+++ Listed entries
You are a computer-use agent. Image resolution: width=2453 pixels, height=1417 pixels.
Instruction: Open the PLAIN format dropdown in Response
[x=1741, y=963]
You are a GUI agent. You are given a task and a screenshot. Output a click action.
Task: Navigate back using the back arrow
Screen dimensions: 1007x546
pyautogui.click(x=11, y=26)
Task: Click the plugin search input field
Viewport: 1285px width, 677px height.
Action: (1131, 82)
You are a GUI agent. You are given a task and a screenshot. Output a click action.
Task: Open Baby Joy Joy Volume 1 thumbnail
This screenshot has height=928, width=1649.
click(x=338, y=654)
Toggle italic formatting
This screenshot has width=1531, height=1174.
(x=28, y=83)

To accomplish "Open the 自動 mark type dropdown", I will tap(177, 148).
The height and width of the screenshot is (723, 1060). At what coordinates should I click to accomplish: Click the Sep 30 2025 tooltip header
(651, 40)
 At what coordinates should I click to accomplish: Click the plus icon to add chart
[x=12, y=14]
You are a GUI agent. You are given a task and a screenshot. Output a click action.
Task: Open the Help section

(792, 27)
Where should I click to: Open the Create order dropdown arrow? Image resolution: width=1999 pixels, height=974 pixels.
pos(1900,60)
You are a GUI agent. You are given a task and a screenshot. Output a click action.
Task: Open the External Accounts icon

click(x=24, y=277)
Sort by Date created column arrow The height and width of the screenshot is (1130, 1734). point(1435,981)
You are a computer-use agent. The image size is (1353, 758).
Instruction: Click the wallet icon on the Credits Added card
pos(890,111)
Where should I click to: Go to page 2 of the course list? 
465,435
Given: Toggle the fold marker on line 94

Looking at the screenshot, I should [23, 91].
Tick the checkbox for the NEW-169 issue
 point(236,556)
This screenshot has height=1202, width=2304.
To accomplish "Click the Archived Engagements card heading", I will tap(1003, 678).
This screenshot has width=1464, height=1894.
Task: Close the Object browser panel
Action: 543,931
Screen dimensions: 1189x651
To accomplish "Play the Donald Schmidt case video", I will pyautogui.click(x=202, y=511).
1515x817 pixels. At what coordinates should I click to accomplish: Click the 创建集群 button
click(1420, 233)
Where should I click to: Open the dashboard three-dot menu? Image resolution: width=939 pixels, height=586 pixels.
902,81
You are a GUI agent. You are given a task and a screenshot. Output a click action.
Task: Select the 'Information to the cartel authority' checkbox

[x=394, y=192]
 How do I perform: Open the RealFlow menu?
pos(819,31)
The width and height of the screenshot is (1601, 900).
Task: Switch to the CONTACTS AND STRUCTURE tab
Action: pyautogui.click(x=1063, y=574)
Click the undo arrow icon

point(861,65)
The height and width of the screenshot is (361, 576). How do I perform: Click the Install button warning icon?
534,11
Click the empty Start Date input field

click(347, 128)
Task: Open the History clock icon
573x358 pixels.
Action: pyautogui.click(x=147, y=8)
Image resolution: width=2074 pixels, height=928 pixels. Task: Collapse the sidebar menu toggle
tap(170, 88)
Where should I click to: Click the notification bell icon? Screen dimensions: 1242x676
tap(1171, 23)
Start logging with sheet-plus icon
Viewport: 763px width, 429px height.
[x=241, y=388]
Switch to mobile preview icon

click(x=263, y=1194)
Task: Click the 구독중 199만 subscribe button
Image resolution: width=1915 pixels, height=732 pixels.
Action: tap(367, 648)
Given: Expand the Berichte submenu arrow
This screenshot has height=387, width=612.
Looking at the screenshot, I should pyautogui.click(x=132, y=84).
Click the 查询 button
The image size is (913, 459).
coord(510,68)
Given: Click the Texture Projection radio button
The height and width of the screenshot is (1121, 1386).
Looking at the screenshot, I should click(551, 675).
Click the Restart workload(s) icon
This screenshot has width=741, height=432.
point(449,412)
++++++
Pull out every line of the records above that contains the word "computer".

You are a computer-use agent. Image resolution: width=2453 pixels, height=1417 pixels.
You are a computer-use agent. The image size is (1353, 758).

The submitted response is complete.